Reference a source table:

SELECT *
FROM {{ source('raw', 'orders') }}

config()

Inline configuration:

{{ config(materialized='table', schema='marts') }}

Complete Example

SQL File: models/marts/fct_orders.sql

{{ config(
materialized='incremental',
unique_key='order_id',
incremental_strategy='merge',
schema='marts'
) }}

WITH orders AS (
SELECT *
FROM {{ ref('stg_orders') }}
{% if is_incremental() %}
WHERE updated_at > (SELECT MAX(updated_at) FROM {{ this }})
{% endif %}
),

customers AS (
SELECT *
FROM {{ ref('dim_customers') }}
)

SELECT
o.order_id,
o.customer_id,
c.customer_name,
c.customer_segment,
o.order_date,
o.total_amount,
o.status,
o.updated_at
FROM orders o
LEFT JOIN customers c ON o.customer_id = c.customer_id

YAML File: models/marts/marts.yml

version: 2

models:
- name: fct_orders
description: |
Fact table containing all orders with customer attributes.
Updated incrementally based on the updated_at timestamp.
config:
materialized: incremental
unique_key: order_id
tags:
- revenue
- daily
meta:
owner: analytics-team
refresh_frequency: hourly
columns:
- name: order_id
description: Primary key - unique order identifier
tests:
- unique
- not_null

- name: customer_id
description: Foreign key to dim_customers
tests:
- not_null
- relationships:
to: ref('dim_customers')
field: customer_id

- name: customer_name
description: Customer full name

- name: customer_segment
description: Customer segment classification
tests:
- accepted_values:
values: ['enterprise', 'mid-market', 'smb', 'consumer']

- name: order_date
description: Date when the order was placed
tests:
- not_null

- name: total_amount
description: Total order value in USD
meta:
format: currency

- name: status
description: Current order status
tests:
- accepted_values:
values: ['pending', 'completed', 'cancelled', 'refunded']

- name: updated_at
description: Last update timestamp
tests:
- not_null

- name: dim_customers
description: Customer dimension with current attributes
columns:
- name: customer_id
description: Primary key
tests:
- unique
- not_null
- name: customer_name
description: Customer full name
- name: customer_segment
description: Customer segment classification

Best Practices

  1. Use consistent naming: Prefix staging models with stg_, fact tables with fct_, and dimensions with dim_.

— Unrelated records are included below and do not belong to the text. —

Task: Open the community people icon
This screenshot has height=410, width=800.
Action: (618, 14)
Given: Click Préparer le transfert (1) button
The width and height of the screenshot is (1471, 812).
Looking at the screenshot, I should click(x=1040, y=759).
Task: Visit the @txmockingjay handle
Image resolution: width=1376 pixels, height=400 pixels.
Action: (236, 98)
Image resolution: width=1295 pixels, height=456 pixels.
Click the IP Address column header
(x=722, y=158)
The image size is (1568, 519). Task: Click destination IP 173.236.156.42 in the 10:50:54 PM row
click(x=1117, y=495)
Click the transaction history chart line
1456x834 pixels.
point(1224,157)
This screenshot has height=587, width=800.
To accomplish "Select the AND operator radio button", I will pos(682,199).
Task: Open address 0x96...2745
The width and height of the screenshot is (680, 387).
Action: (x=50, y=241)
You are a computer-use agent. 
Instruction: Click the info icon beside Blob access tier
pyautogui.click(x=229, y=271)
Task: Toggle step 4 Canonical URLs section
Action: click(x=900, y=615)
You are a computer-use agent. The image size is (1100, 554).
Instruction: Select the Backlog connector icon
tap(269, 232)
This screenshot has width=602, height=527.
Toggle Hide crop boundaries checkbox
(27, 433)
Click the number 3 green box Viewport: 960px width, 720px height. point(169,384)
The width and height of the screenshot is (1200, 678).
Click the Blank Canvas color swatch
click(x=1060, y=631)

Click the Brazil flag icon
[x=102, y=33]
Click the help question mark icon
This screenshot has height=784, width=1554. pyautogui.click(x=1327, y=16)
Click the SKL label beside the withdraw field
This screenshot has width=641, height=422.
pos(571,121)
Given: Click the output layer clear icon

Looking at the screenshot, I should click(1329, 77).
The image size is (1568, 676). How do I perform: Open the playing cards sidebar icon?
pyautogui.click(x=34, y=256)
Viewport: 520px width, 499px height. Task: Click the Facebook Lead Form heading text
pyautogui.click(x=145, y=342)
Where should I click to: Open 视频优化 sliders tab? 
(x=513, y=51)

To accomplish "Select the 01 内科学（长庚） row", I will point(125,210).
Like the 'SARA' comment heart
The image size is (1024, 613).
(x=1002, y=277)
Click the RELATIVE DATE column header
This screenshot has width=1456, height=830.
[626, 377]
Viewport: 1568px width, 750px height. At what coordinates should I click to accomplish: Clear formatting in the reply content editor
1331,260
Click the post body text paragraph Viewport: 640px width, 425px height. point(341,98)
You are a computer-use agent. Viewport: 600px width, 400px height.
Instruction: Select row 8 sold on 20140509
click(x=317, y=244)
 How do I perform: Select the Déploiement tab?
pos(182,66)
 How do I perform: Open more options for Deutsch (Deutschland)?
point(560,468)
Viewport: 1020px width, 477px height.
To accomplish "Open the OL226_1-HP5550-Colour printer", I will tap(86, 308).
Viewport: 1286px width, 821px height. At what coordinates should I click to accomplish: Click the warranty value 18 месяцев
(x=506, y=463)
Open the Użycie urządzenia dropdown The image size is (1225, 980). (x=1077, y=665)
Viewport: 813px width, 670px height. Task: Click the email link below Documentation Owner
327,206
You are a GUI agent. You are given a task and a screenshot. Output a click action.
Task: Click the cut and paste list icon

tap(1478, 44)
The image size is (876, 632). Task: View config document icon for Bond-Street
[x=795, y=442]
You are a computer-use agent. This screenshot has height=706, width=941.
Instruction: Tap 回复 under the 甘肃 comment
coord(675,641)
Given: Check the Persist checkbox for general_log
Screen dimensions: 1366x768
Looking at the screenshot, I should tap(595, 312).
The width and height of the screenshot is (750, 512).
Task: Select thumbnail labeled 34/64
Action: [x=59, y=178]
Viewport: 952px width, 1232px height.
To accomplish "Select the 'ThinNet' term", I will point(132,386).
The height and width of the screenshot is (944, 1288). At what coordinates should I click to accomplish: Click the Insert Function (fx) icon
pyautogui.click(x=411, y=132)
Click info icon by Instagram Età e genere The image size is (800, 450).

  2. Document all columns: Provide descriptions for every column in your YAML files.

  3. Add tests: Include at minimum unique and not_null tests on primary keys.

  4. Use incremental where possible: For large tables, use incremental materialization to improve performance.

  5. Organize by layer: Group models in directories by transformation layer (staging/, intermediate/, marts/).

  6. Tag for selection: Use tags to organize models for selective runs (olytix-core run --select tag:daily).